Exercise directions: Exact reproduction of the following data is required.

The input:
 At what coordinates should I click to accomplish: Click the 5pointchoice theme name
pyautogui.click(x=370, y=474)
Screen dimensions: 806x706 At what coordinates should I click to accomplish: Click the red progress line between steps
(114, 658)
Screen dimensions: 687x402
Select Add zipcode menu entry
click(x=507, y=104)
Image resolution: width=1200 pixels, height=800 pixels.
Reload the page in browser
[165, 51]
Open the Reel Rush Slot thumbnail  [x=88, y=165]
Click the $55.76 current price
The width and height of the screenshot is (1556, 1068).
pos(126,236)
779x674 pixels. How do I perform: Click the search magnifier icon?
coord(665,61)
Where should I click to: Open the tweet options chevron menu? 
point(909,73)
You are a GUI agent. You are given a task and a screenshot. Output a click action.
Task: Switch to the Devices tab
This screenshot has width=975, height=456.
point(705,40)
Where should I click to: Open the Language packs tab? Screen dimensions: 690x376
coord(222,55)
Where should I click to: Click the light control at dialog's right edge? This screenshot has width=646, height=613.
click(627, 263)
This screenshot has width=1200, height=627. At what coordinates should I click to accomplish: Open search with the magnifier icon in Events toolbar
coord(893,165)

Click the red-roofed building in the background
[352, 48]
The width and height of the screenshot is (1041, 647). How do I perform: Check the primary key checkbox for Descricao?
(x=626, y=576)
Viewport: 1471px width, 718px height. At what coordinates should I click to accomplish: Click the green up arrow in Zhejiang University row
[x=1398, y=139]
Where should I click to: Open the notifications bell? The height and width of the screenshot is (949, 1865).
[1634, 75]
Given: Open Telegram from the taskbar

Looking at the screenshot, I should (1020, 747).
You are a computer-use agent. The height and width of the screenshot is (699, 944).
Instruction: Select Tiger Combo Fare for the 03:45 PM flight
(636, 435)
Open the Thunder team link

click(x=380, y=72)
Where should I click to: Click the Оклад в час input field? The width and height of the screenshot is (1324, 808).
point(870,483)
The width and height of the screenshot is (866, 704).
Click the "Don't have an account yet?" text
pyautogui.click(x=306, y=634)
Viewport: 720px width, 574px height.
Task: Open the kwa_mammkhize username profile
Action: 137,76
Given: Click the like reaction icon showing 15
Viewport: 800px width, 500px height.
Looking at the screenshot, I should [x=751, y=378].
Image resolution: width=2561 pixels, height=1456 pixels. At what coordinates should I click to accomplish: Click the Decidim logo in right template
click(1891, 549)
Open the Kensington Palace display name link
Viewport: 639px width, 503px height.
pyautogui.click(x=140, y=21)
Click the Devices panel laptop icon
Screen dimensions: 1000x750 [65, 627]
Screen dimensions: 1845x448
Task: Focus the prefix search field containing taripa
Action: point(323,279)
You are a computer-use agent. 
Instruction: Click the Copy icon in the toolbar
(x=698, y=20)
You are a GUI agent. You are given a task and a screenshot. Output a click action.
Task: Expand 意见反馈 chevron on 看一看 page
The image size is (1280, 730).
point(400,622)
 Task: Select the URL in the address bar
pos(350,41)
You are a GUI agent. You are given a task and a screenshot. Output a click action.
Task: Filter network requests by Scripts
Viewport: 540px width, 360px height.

Answer to the exercise:
 At what coordinates should I click to accomplish: Click the 5pointchoice theme name
pyautogui.click(x=370, y=474)
Screen dimensions: 806x706 At what coordinates should I click to accomplish: Click the red progress line between steps
(114, 658)
Screen dimensions: 687x402
Select Add zipcode menu entry
click(x=507, y=104)
Image resolution: width=1200 pixels, height=800 pixels.
Reload the page in browser
[165, 51]
Open the Reel Rush Slot thumbnail  [x=88, y=165]
Click the $55.76 current price
The width and height of the screenshot is (1556, 1068).
pos(126,236)
779x674 pixels. How do I perform: Click the search magnifier icon?
coord(665,61)
Where should I click to: Open the tweet options chevron menu? 
point(909,73)
You are a GUI agent. You are given a task and a screenshot. Output a click action.
Task: Switch to the Devices tab
This screenshot has width=975, height=456.
point(705,40)
Where should I click to: Open the Language packs tab? Screen dimensions: 690x376
coord(222,55)
Where should I click to: Click the light control at dialog's right edge? This screenshot has width=646, height=613.
click(627, 263)
This screenshot has width=1200, height=627. At what coordinates should I click to accomplish: Open search with the magnifier icon in Events toolbar
coord(893,165)

Click the red-roofed building in the background
[352, 48]
The width and height of the screenshot is (1041, 647). How do I perform: Check the primary key checkbox for Descricao?
(x=626, y=576)
Viewport: 1471px width, 718px height. At what coordinates should I click to accomplish: Click the green up arrow in Zhejiang University row
[x=1398, y=139]
Where should I click to: Open the notifications bell? The height and width of the screenshot is (949, 1865).
[1634, 75]
Given: Open Telegram from the taskbar

Looking at the screenshot, I should (1020, 747).
You are a computer-use agent. The height and width of the screenshot is (699, 944).
Instruction: Select Tiger Combo Fare for the 03:45 PM flight
(636, 435)
Open the Thunder team link

click(x=380, y=72)
Where should I click to: Click the Оклад в час input field? The width and height of the screenshot is (1324, 808).
point(870,483)
The width and height of the screenshot is (866, 704).
Click the "Don't have an account yet?" text
pyautogui.click(x=306, y=634)
Viewport: 720px width, 574px height.
Task: Open the kwa_mammkhize username profile
Action: 137,76
Given: Click the like reaction icon showing 15
Viewport: 800px width, 500px height.
Looking at the screenshot, I should [x=751, y=378].
Image resolution: width=2561 pixels, height=1456 pixels. At what coordinates should I click to accomplish: Click the Decidim logo in right template
click(1891, 549)
Open the Kensington Palace display name link
Viewport: 639px width, 503px height.
pyautogui.click(x=140, y=21)
Click the Devices panel laptop icon
Screen dimensions: 1000x750 [65, 627]
Screen dimensions: 1845x448
Task: Focus the prefix search field containing taripa
Action: point(323,279)
You are a computer-use agent. 
Instruction: Click the Copy icon in the toolbar
(x=698, y=20)
You are a GUI agent. You are given a task and a screenshot. Output a click action.
Task: Expand 意见反馈 chevron on 看一看 page
The image size is (1280, 730).
point(400,622)
 Task: Select the URL in the address bar
pos(350,41)
You are a GUI agent. You are given a task and a screenshot. Output a click action.
Task: Filter network requests by Scripts
Viewport: 540px width, 360px height.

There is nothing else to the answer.